> _Yapılacak iş_: Kayıtların ilk satırından başlayıp "The width and height of the screenshot is (1280, 559)." geçen satırla biten satırları, iki uç da dahil, numaralı bir liste olarak yeniden yaz. Boş satırları alma.

> _Verilen satırlar_:
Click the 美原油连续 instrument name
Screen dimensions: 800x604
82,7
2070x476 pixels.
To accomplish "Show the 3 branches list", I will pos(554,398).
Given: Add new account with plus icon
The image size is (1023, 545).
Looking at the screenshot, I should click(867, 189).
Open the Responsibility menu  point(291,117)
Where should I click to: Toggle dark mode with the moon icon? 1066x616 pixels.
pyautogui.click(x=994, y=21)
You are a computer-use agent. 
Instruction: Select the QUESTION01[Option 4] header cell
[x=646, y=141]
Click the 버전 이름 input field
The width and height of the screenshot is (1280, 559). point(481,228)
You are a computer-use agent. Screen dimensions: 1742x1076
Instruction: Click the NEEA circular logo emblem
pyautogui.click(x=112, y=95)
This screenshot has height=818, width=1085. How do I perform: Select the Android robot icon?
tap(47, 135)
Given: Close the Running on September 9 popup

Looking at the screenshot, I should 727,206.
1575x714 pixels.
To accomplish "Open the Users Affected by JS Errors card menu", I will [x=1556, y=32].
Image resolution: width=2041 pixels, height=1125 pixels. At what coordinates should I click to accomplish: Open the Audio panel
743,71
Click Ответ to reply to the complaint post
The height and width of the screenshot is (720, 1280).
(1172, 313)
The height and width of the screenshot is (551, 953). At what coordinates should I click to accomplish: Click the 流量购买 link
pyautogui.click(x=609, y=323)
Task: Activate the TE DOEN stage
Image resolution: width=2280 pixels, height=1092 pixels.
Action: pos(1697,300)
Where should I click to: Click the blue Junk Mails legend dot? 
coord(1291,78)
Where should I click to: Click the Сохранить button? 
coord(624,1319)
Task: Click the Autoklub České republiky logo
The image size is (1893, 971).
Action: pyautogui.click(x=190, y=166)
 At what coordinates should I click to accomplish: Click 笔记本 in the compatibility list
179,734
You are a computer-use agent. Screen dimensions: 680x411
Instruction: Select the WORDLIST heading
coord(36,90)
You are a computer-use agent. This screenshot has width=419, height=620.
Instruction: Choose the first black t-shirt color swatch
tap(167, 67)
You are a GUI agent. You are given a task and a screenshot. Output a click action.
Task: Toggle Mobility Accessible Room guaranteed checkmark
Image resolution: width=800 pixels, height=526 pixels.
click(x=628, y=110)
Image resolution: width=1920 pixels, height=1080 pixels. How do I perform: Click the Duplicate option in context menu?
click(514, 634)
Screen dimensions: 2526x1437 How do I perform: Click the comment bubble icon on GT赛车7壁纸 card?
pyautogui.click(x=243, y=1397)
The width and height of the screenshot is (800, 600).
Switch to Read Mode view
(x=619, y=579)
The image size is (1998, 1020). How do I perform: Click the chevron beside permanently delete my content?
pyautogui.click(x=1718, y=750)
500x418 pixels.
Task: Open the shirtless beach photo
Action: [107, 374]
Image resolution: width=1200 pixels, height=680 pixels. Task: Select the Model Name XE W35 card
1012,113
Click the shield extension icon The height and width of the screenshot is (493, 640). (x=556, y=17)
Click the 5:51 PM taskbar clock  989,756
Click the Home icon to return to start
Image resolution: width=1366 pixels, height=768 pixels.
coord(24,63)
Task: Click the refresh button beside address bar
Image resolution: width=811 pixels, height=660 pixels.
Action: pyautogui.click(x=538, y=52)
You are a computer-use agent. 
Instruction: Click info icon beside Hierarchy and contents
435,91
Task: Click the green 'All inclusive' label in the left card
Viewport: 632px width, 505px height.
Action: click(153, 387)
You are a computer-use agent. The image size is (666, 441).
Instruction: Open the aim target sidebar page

> _İşin sonucu_:
1. Click the 美原油连续 instrument name
2. Screen dimensions: 800x604
3. 82,7
4. 2070x476 pixels.
5. To accomplish "Show the 3 branches list", I will pos(554,398).
6. Given: Add new account with plus icon
7. The image size is (1023, 545).
8. Looking at the screenshot, I should click(867, 189).
9. Open the Responsibility menu  point(291,117)
10. Where should I click to: Toggle dark mode with the moon icon? 1066x616 pixels.
11. pyautogui.click(x=994, y=21)
12. You are a computer-use agent. 
13. Instruction: Select the QUESTION01[Option 4] header cell
14. [x=646, y=141]
15. Click the 버전 이름 input field
16. The width and height of the screenshot is (1280, 559). point(481,228)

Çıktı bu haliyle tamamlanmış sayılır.